Arriveranno nuove regole per il calcio mondiale a partire dalla stagione 2020/2021. L’IFAB, il massimo organo che decide le regole del calcio, ha ufficializzato le nuove normative. Vediamo cosa cambia, soprattutto per quanto riguarda i falli di mano:

- Il fallo di mano accidentale di un giocatore in attacco sarà penalizzato soltanto nel caso in cui “immediatamente” si traduca in un goal o in un’ovvia opportunità per il giocatore e/o la sua squadra di segnare un goal (ad esempio se, dopo il fallo di mano, la palla viaggia solo per breve distanza o ci sono pochissimi passaggi)

- Al fine di determinare chiaramente il fallo di mano, il limite del braccio è stabilito nel punto inferiore dell’ascella.

E sui calci di rigore e VAR, l’IFAB ha ufficializzato ancora:

- Se il portiere commette un’infrazione su un calcio di rigore, ma la palla non entra in porta o rimbalza sui pali o sulla traversa, il rigore non sarà ribattuto a meno che l’infrazione del portiere non abbia chiaramente influenzato il tiratore.

- Se il portiere viene sanzionato e il tiro viene ripetuto, il portiere stesso verrà avvertito per una prima infrazione (durante il gioco o ai rigori) e verrà sanzionato (cartellino giallo) in caso di successiva altra infrazione.
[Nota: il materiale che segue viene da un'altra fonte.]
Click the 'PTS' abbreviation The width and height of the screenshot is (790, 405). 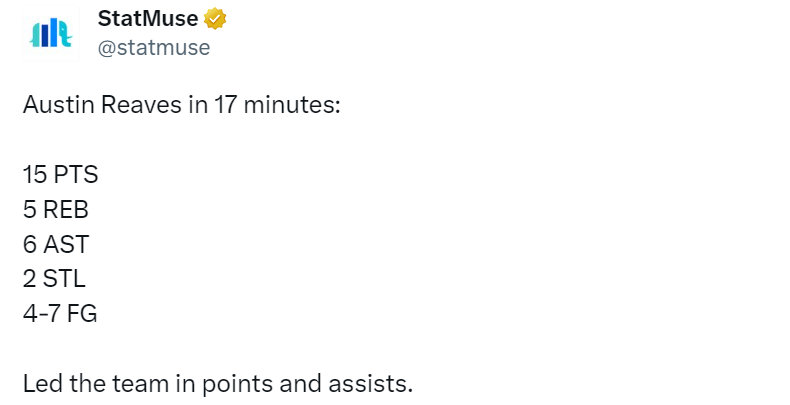75,174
- I cartellini gialli mostrati durante la partita (inclusi i supplemetari) non saranno presi in considerazione nella sequenza degli eventuali calci di rigore. Se vengono mostrati due cartellini gialli allo stesso giocatore, una durante la partita e l’altra nella sequenza dei rigori, appariranno nel registro dell’arbitro come due cartellini e non come espulsione.
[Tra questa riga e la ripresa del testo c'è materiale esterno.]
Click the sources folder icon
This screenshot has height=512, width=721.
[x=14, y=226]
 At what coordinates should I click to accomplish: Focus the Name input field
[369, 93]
- Nel caso in cui il portiere e il tiratore commettano contemporaneamente una infrazione, a venire penalizzto sarà il tiratore.

- Sarà richiesto un singolo segnale televisivo per eseguire una revisione basata esclusivamente sul VAR.

- Ogni volta che l’incidente da rivedere è soggetto a considerazioni soggettive, l’arbitro deve esaminarlo sul monitor in campo, ovvero analizzare le ripetizioni nell’area di revisione.

Il Consiglio internazionale ha valutato che in questo momento non è consentito fornire accesso alla procedura decisionale, ad esempio per consentire alle conversazioni tra gli arbitri di essere ascoltate durante la revisione di una revisione. In ogni caso, i metodi di comunicazione esistenti dovrebbero essere migliorati al fine di comprendere meglio la procedura di revisione e le decisioni finali degli arbitri.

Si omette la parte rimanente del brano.